Ist Ihnen eine Szene oder ein Aspekt des Films besonders in Erinnerung geblieben?

Neufeld: Die Art und Weise, wie authentisch die Frauen mit diesen Fragen gerungen haben. Wie sie mit dem himmelschreienden Unrecht umgehen, das ihnen widerfahren ist. In dieser Auseinandersetzung wurde nichts beschönigt, gleichzeitig war das immer sehr wohlwollend. Sarah Polley, die Regisseurin und Drehbuchschreiberin des Films, sprach von einem radikalen Akt der Demokratie auf der Suche nach Lösungen, die nicht eindeutig sind.

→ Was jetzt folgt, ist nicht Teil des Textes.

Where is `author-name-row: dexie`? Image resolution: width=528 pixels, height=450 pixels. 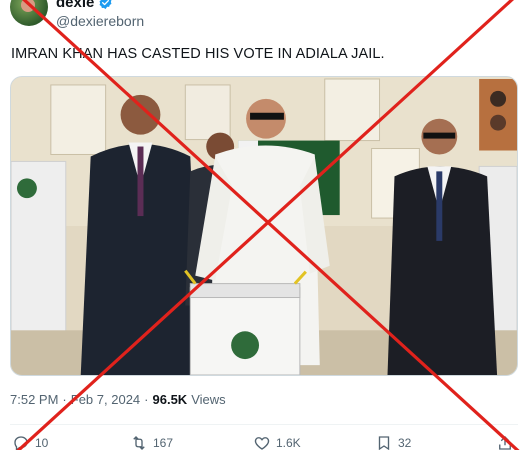 author-name-row: dexie is located at coordinates (84, 6).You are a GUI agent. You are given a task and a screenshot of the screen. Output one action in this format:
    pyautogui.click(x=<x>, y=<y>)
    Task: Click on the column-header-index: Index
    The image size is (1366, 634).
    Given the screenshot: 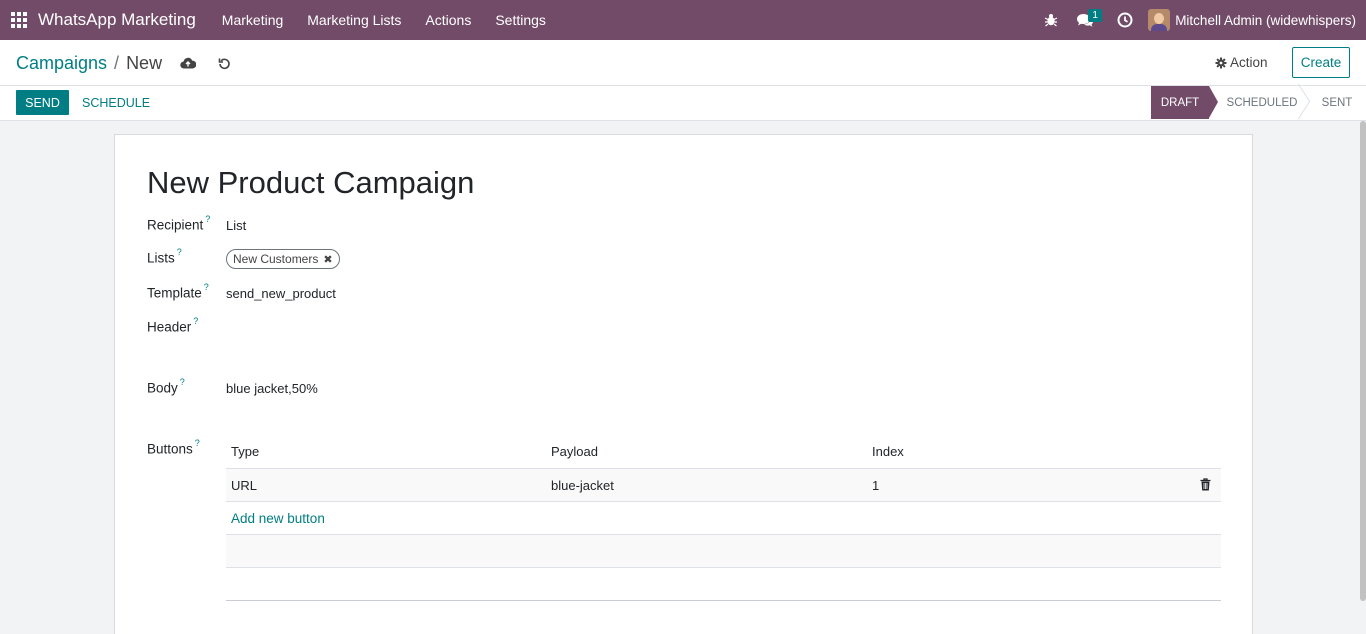 What is the action you would take?
    pyautogui.click(x=888, y=452)
    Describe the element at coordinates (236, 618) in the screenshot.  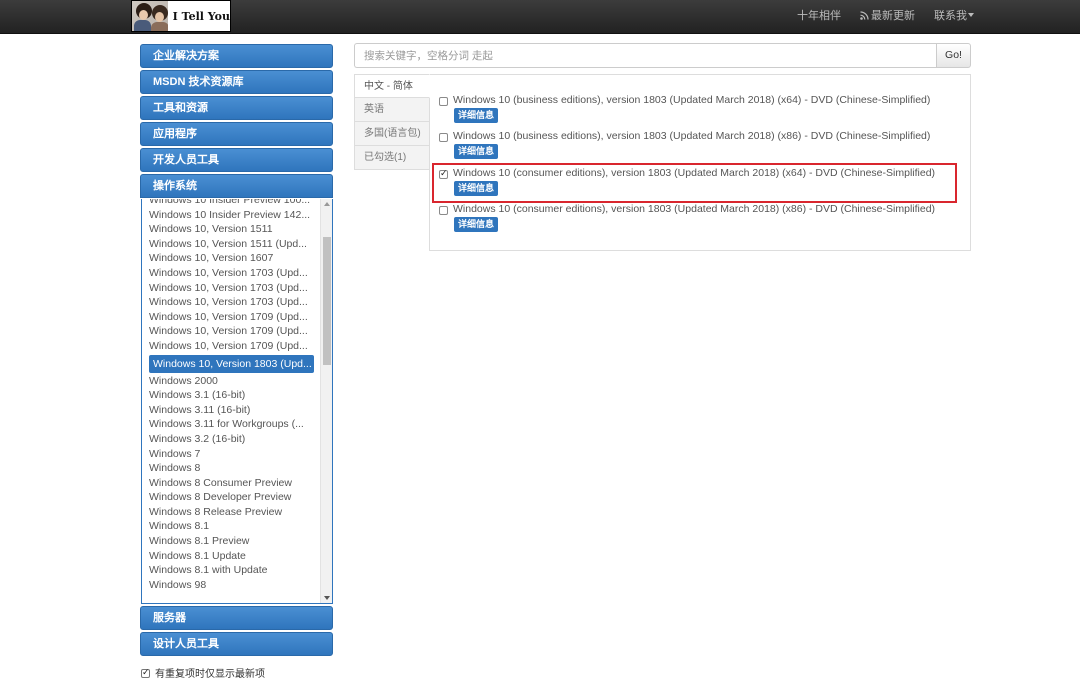
I see `category-servers: 服务器` at that location.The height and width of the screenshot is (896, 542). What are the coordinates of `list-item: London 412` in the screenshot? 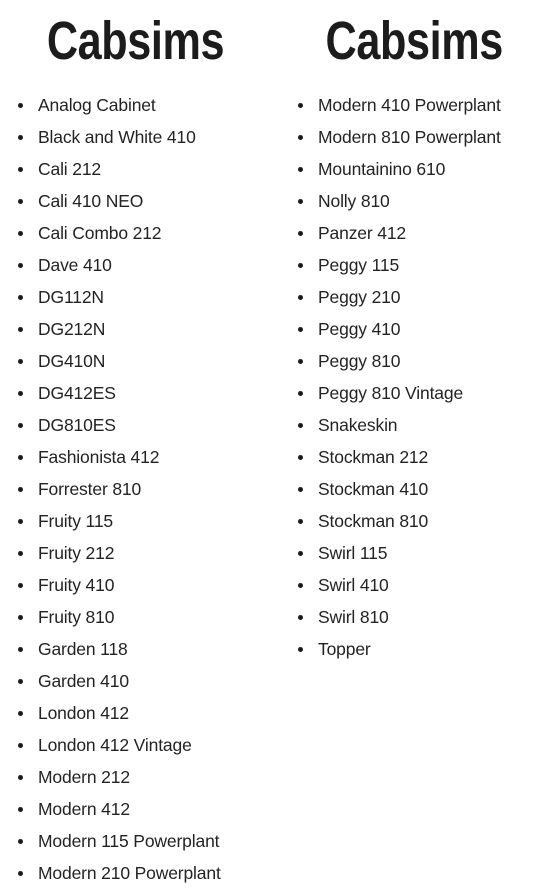 It's located at (136, 713).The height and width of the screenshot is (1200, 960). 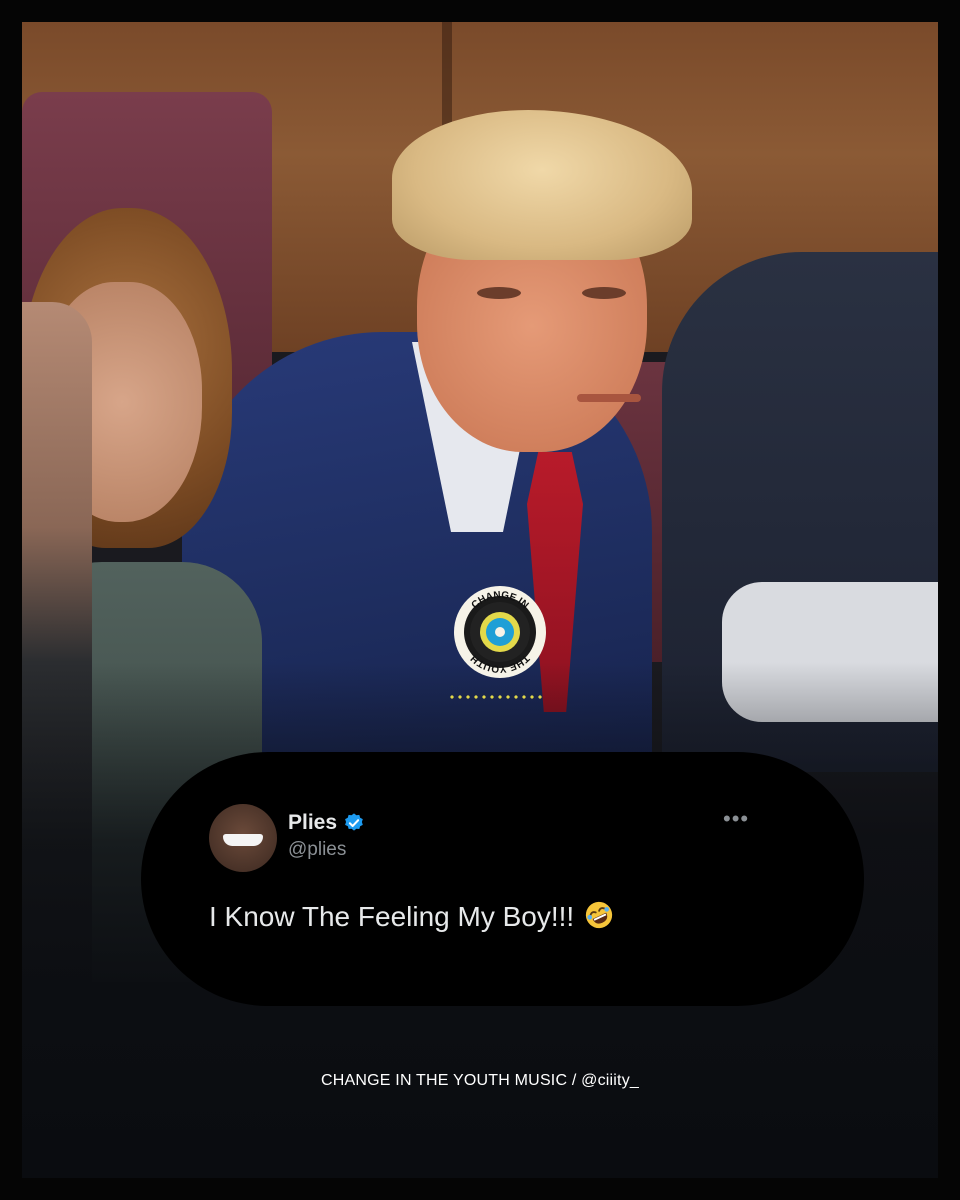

Die Frauen sehen zu, wie die Männer der Gemeinschaft verhaftet werden. Filmbild aus "Women Talking"
Die Frauen sehen zu, wie die Männer der Gemeinschaft verhaftet werden. Filmbild aus "Women Talking"

Spannend fand ich auch den Aspekt, was systemisch erlittenes Leid mit unserem Glauben macht. Um welchen Preis sollen wir Jesus folgen, der aufruft, den Feind zu lieben und ihm zu vergeben? Ich musste da an einige ukrainische Freunde denken, die gerade unter dem Angriffskrieg von Russland leiden und sich dieselben Fragen stellen.

«Die Gewalt wurde nicht gezeigt – aber sie war für mich körperlich spürbar.»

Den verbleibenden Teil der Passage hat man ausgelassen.